Dr0pThePirate · 14/04/2015 13:35

Fan so has she actually admitted charging Sally for the ticket yet?

I think you did a really kind thing by offering the ticket for free but this "friend" has used your kindness as an opportunity to profit for herself. Please don't let her get away with it. You're a nice person, not a push over.

She'll come up with every excuse in the book from now on so just adopt the broken record technique and keep saying "Yes, just put the money in my account. Thanks".

Let us know how it goes.

Tokelau · 14/04/2015 14:24

I have experience of the MRI thing.

A few years ago DH collapsed in the garden. He was on his own, so we don't know if he fainted or had a fit, but he was extremely disorientated when he came round. He was acting strangely so we called an ambulance. He had a CT scan that night and a lumbar puncture the next day. He had to have an MRI scan, but we had to wait for that. He wasn't allowed to drive for six months.

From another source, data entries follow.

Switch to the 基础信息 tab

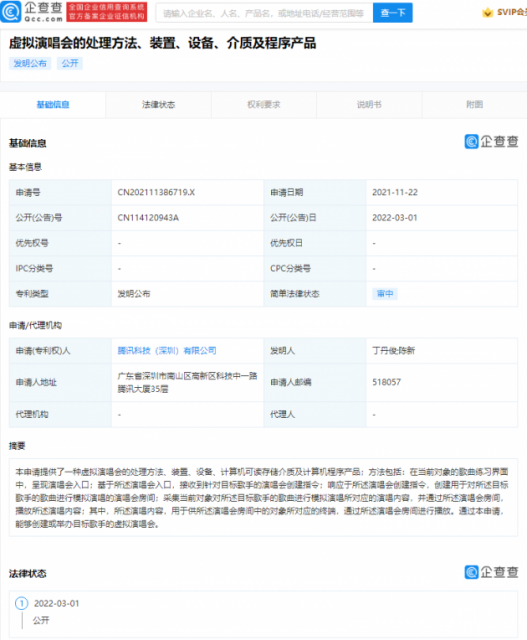point(53,105)
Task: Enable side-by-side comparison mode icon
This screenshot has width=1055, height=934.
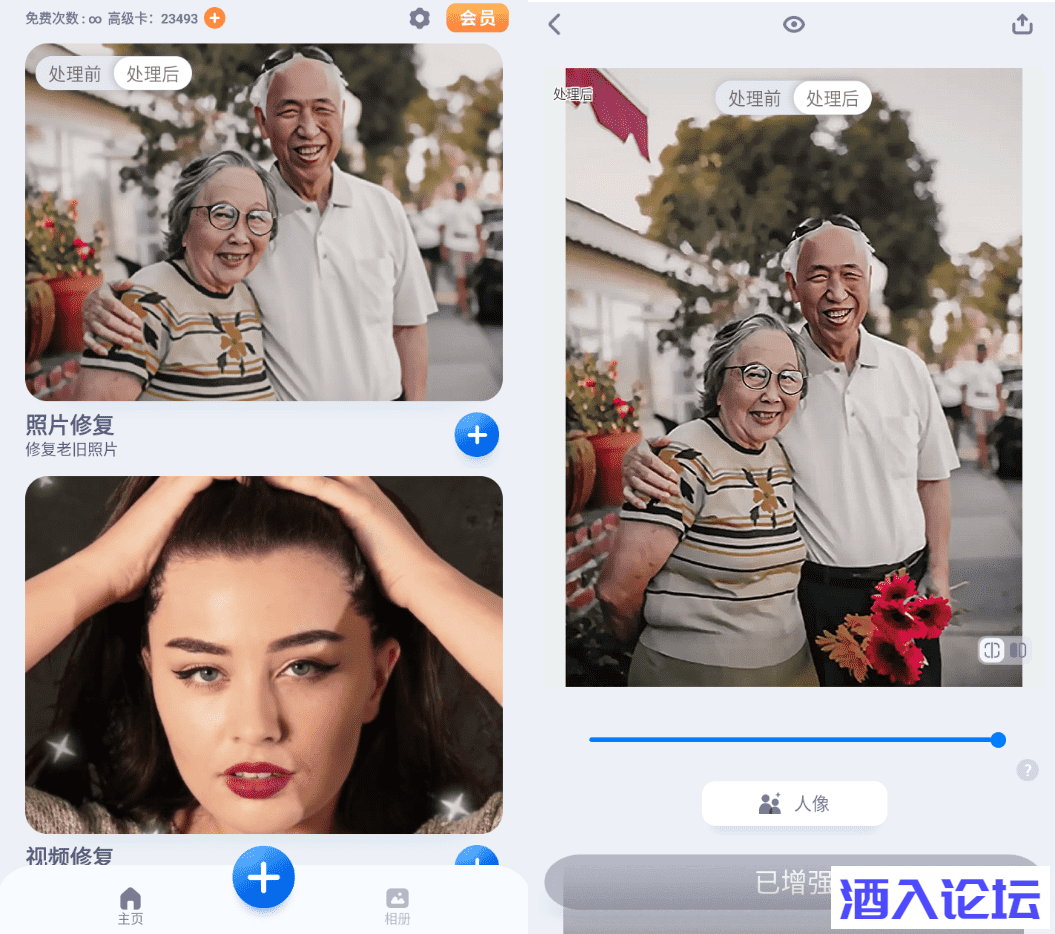Action: 1018,650
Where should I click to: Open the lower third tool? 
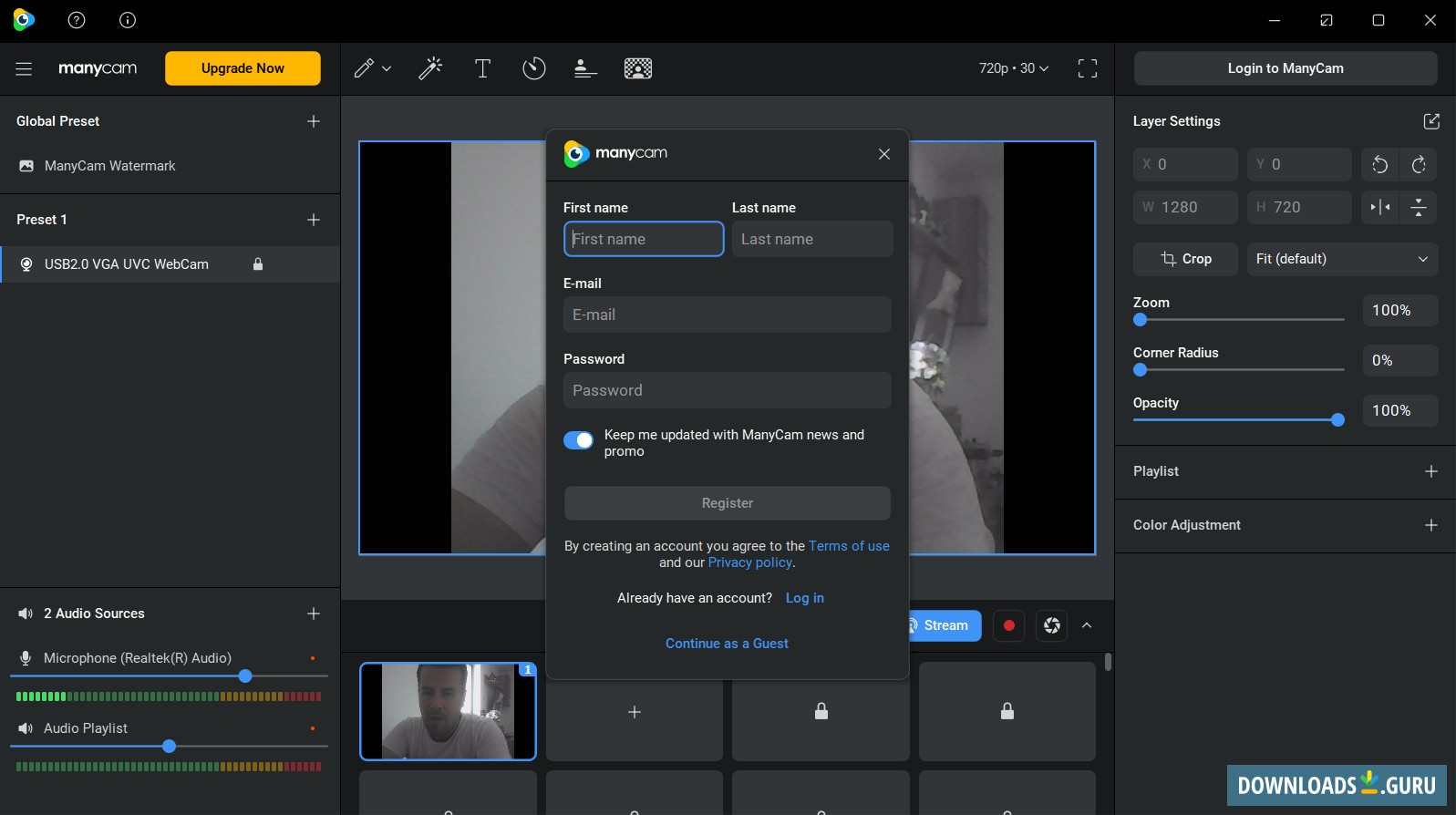tap(585, 68)
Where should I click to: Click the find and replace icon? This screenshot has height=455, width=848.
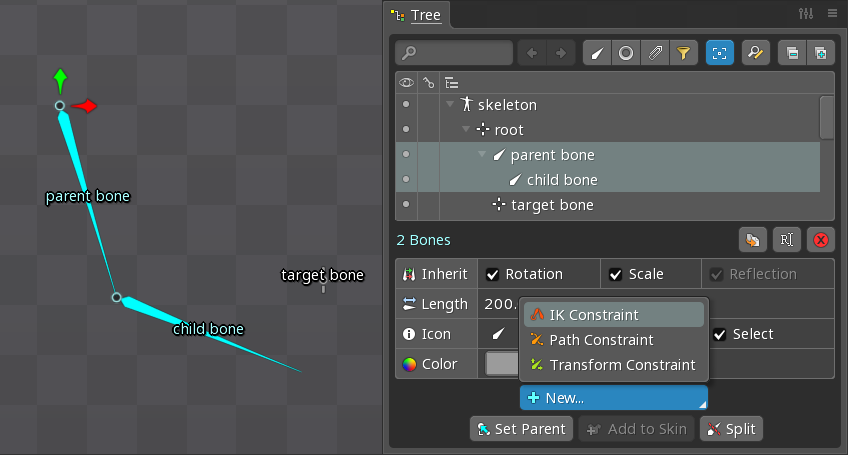(755, 53)
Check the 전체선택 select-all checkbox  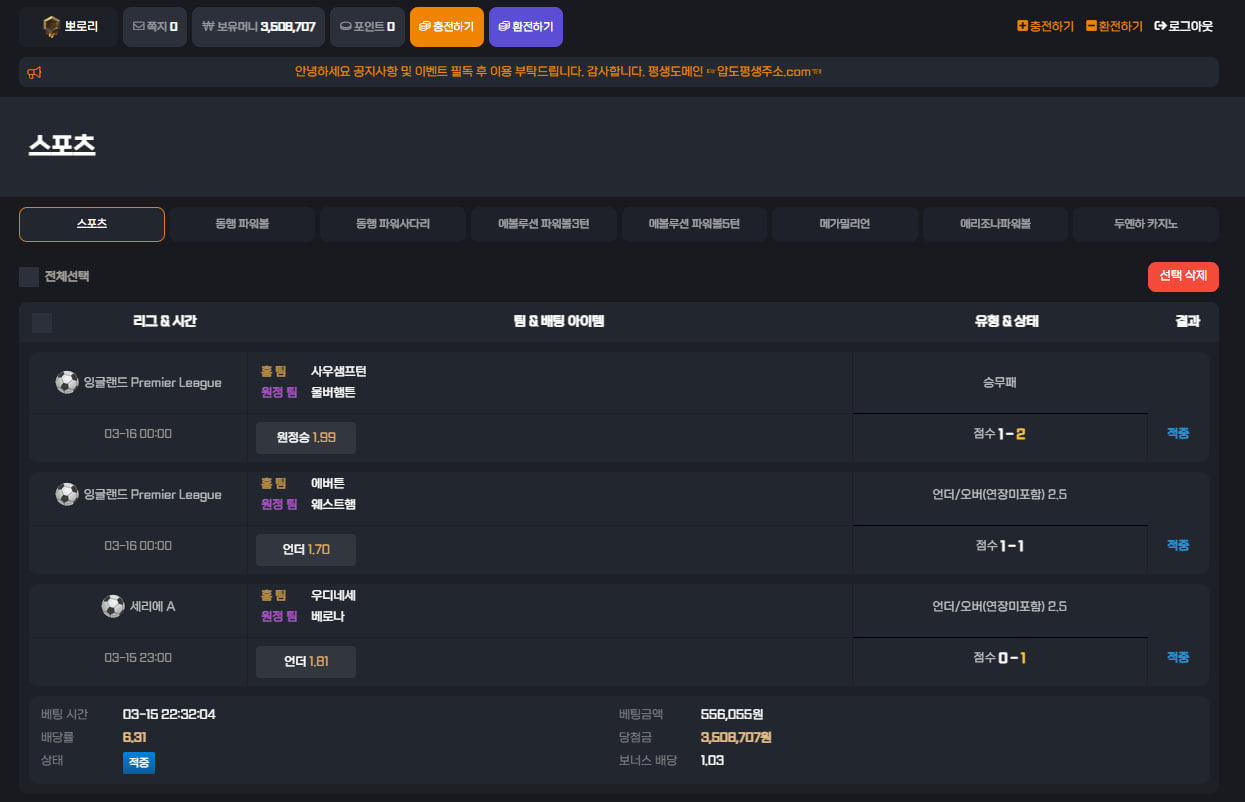point(29,276)
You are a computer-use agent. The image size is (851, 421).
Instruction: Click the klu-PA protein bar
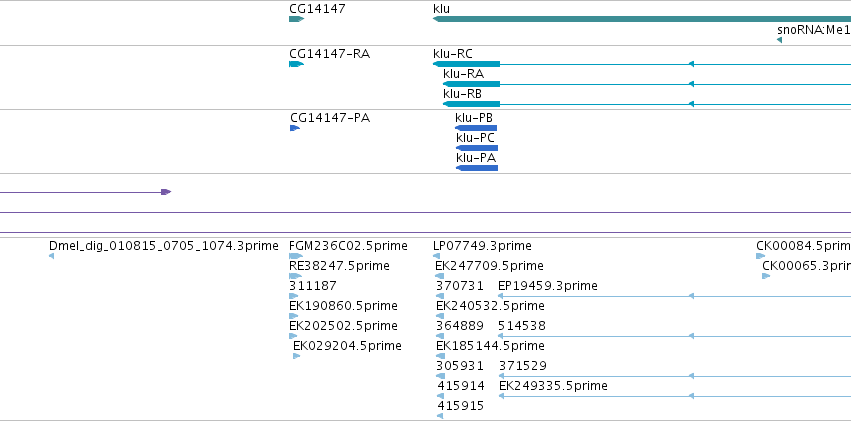[477, 168]
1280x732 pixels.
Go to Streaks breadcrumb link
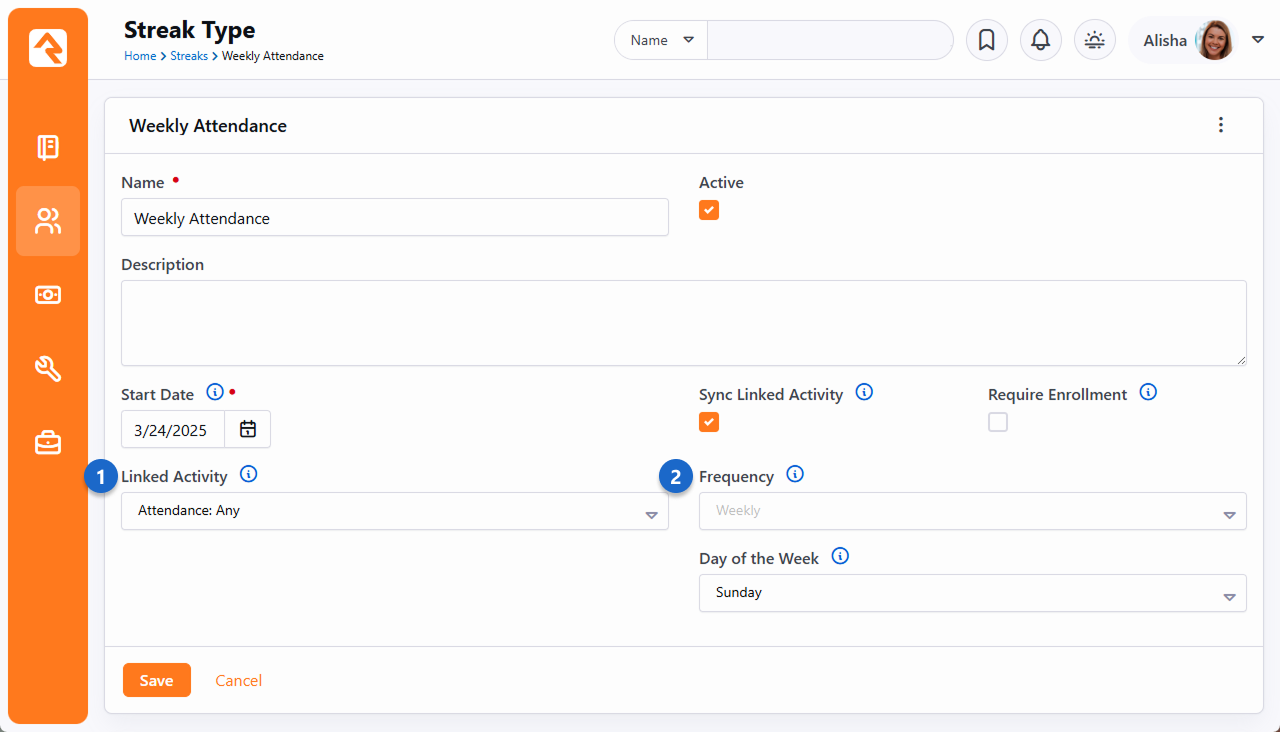pyautogui.click(x=187, y=56)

So, the MRI thing may be genuine.

ApocalypseNowt · 14/04/2015 18:28

I'd say 'can you put the money in my account by x date'. Soon or whenever you can will mean never to this person.

Only1scoop · 14/04/2015 18:48

"Hi 'friend' hope you feeling better shall I just bill Sally for the most owed then? Seems to be some confusion here....thanks ever so"

IHateStampysVoice · 14/04/2015 18:58

It's simple.

Ask Sally via PM or text and send 'friend' a screen print. She sounds like a prick anyway.

Satsumafairy · 14/04/2015 19:22

Blimey Fan! That's incredible! Definitely try to get the money back though. How underhand of her.